We would need processing speed, explain query and index storage outputs
cc: @nitya-signoz
h
I’ll set it up again and share more info 🙂
n
Yeah agree to what ankit suggested, if possible please increase the sample size to something more than 100 million. Initially, we designed our schema by testing it on 1 billion rows of data. This is because clickhouse is generally fast and the main differences come out over larger data scales. Also from the result your log body has high cardinality, let me know if that is true.
h
Also from the result your log body has high cardinality, let me know if that is true.
Yes. My setup was signoz’s quickstart- generating traffic with locust.

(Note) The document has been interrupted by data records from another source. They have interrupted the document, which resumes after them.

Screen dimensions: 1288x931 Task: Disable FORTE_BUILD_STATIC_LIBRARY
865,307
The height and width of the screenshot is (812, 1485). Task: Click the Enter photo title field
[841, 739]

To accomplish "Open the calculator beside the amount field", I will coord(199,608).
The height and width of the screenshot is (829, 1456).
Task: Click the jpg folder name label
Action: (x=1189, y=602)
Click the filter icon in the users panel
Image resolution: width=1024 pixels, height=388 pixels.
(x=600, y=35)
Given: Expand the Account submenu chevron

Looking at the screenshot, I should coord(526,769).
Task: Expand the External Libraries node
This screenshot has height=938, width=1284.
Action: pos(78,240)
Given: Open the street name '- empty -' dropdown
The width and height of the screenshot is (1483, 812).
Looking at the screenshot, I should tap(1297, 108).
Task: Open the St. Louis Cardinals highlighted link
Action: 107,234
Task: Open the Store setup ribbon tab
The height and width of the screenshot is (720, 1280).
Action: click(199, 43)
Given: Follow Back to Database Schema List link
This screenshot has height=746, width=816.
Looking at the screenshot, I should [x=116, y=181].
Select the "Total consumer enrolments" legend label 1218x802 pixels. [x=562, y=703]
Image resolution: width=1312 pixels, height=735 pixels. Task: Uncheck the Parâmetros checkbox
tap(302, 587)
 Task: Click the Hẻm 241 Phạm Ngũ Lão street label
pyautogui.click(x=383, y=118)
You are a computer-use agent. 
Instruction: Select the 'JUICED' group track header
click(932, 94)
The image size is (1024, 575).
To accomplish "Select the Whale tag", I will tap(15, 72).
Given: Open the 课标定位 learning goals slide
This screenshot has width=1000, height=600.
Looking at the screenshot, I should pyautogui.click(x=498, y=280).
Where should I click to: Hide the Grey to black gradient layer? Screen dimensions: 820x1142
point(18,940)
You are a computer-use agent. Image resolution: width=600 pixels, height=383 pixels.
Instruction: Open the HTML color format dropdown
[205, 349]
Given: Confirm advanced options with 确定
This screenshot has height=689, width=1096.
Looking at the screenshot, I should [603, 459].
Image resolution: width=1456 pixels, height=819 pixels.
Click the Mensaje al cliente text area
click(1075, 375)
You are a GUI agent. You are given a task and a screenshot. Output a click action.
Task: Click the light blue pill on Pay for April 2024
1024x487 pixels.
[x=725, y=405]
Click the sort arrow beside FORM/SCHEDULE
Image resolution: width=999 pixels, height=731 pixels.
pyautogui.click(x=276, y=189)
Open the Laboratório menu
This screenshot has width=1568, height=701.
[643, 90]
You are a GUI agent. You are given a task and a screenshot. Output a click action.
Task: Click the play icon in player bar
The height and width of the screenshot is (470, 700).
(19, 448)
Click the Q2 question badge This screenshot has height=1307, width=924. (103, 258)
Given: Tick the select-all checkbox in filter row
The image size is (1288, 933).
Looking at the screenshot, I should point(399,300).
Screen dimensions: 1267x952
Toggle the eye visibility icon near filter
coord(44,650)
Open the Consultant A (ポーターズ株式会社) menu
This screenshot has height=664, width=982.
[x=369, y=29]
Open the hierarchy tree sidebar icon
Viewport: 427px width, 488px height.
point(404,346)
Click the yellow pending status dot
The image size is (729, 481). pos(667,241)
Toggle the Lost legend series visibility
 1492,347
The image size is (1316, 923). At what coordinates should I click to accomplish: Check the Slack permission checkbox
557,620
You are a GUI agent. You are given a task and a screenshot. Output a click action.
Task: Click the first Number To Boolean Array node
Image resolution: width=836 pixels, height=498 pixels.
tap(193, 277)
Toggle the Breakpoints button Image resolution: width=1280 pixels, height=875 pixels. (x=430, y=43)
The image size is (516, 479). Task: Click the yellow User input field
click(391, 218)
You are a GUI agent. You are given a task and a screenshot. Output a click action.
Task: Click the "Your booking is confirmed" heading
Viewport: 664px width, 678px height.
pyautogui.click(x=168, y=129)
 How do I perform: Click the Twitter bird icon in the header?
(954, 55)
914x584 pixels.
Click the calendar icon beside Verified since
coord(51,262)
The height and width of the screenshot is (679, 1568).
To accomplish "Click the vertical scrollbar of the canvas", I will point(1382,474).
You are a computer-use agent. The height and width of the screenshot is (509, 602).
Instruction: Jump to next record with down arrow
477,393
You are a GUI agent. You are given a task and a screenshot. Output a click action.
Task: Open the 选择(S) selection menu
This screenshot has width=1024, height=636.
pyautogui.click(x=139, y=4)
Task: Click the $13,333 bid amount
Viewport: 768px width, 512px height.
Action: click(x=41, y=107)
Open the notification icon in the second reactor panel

I’ll find params to bump up the locust traffic load. How do you recommend running the Clickhouse server? I completely managed to crash it on a 4CPU 8GB RAM node with docker. Thinking to install it on K8s now using clickhouse operator
I’m guessing I could add quota limits to queries too to avoid crashing the server
n
Okay, I tested it on a larger machine c6a.4xlarge ingesting about 50klogs/s. Using the setup provided here https://github.com/SigNoz/logs-benchmark/tree/main/signoz . But that might be too much for you to set up, you can raise A PR with 25 million logs results if your setup is 4CPU and 8GB ram and we can test it on larger instances.
h
Oh, 4 times more. So how much data was it able to handle? I’m guessing number of partitions also matter.
n
We ingested 1 billion logs and ran our queries. Didn’t push on how much data it can hold as the objective was to get query perf. If no of partitons are approxiamtely same and on disk and you are checking perf on different indexes types then it shouldn’t matter.
h
So I ran this on 8CPU, 32GB VM with 80 million rows. Noticed coupled things: • Index size is low. • Number of rows processed / granules skipped don’t seem like a huge difference when using flog but not worse either. Wonder if cardinality of data is playing a role here because I did see a major query performance improvement when logs were locust-generated with more API-like logs with status, etc. My guess is Flog generates X term every Y minute that ends up going into Z granule. Since Clickhouse reads entire granules, it ends up reading almost all rows just because that’s how the data got distributed
Ingestion speed seems to be around 6.5k c/s. Ignore the drops, I actually stopped generation during that period.
Looks like with bloom filter, index space is larger and it doesn’t seem to skip indexes on a high cardinality dataset either.